### WHAT YOU WILL DO
Beginning with the line that holds "Task: Open Identity Management sidebar item" and ending with the last line below, please copy every line exactly, add nothing, and leave out the pictures.

Top of AVAILABLE DATA

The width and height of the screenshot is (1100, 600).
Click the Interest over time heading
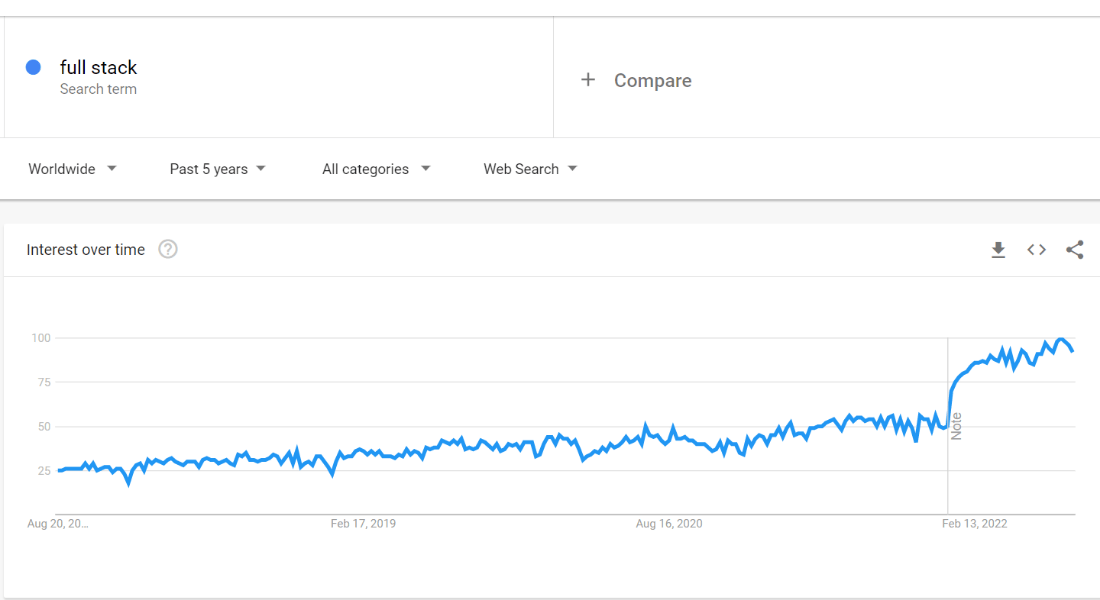tap(85, 250)
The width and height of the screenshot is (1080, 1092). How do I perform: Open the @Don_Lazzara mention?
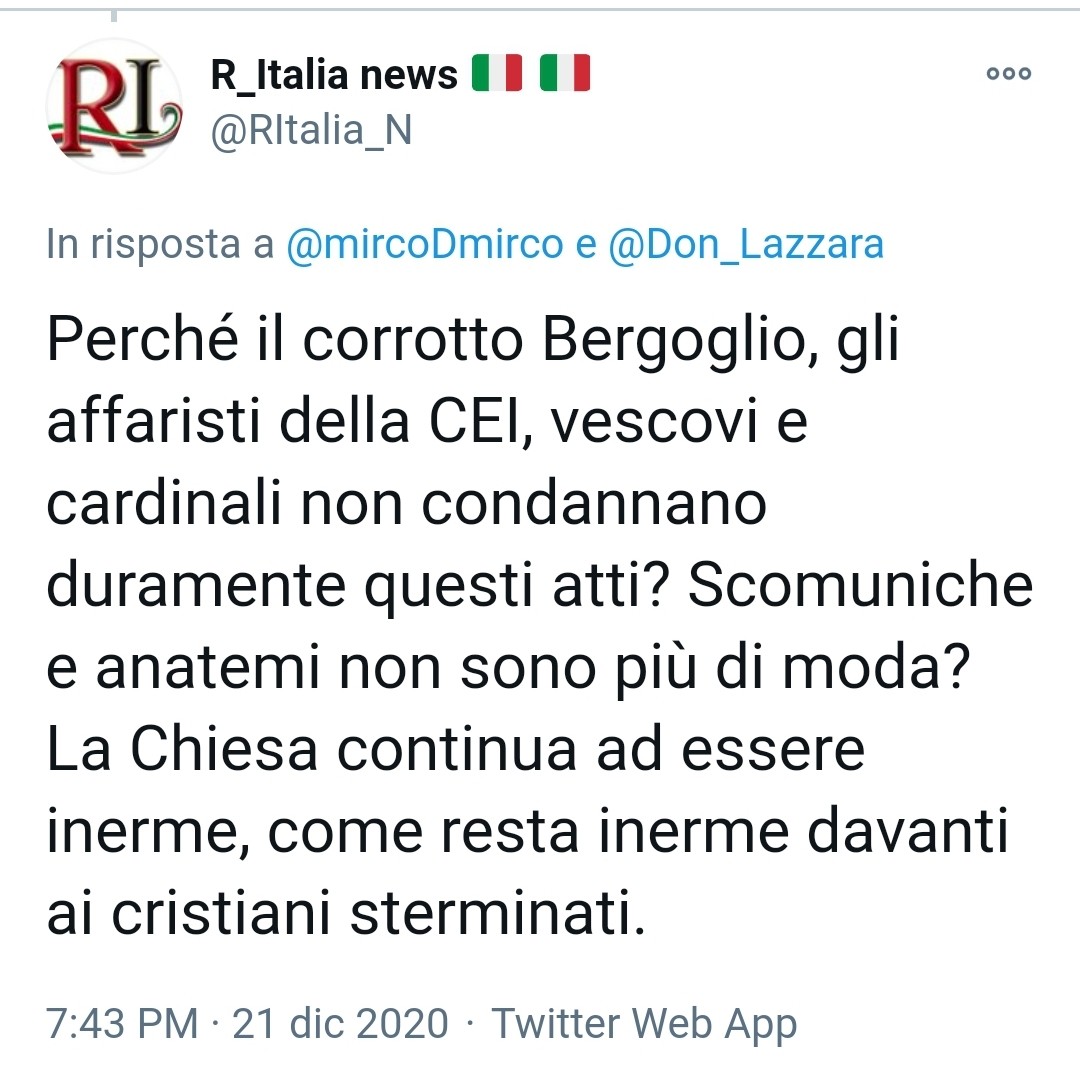pos(746,244)
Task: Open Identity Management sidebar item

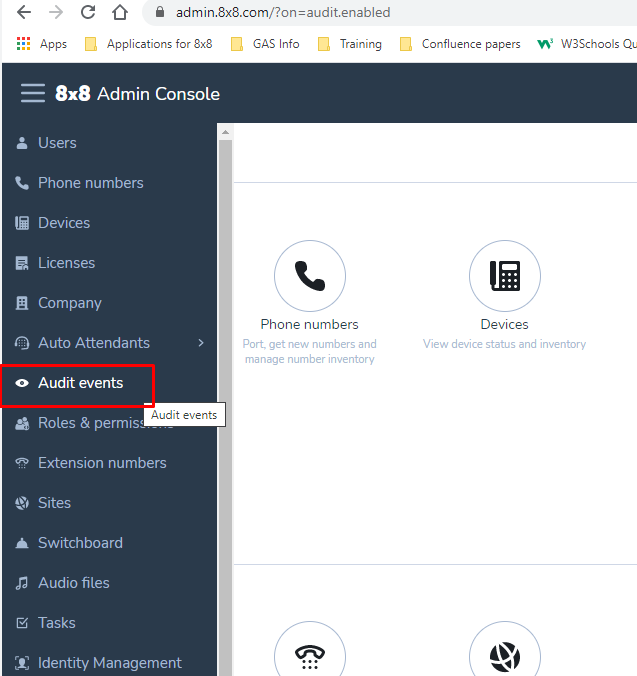Action: 109,663
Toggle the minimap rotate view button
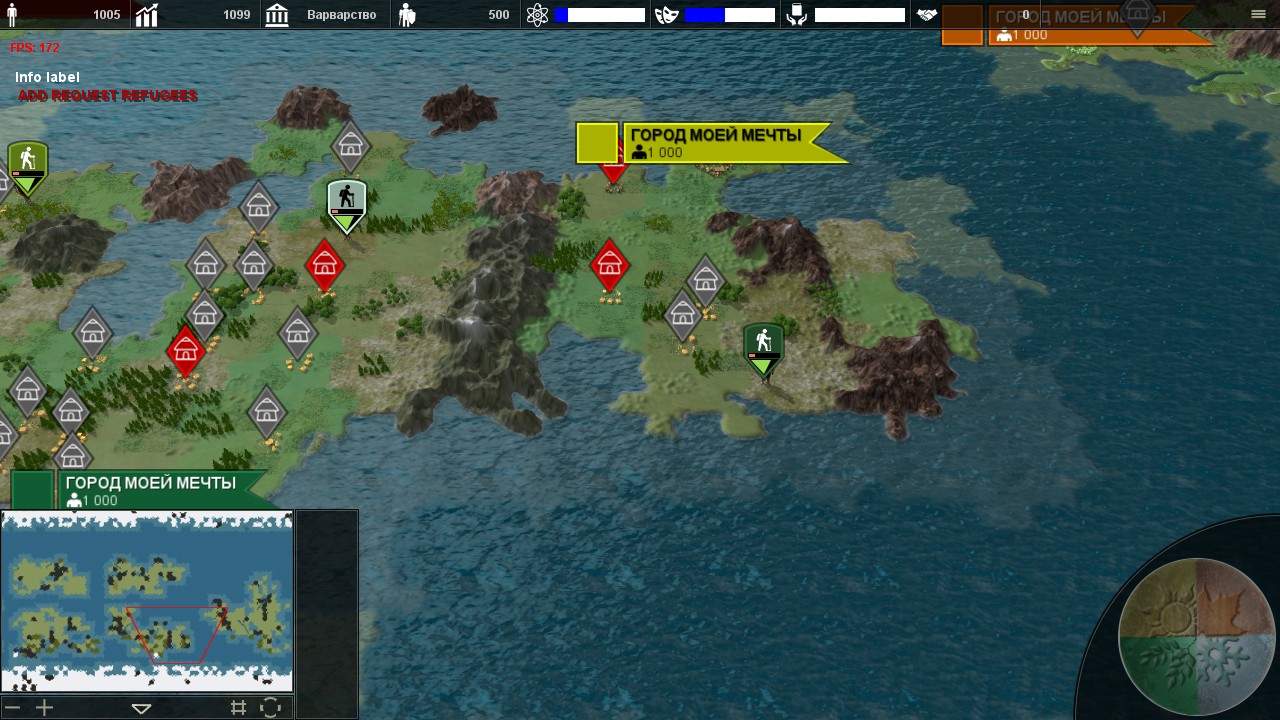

Bottom of AVAILABLE DATA

### ANSWER
Task: Open Identity Management sidebar item

Action: 109,663
Toggle the minimap rotate view button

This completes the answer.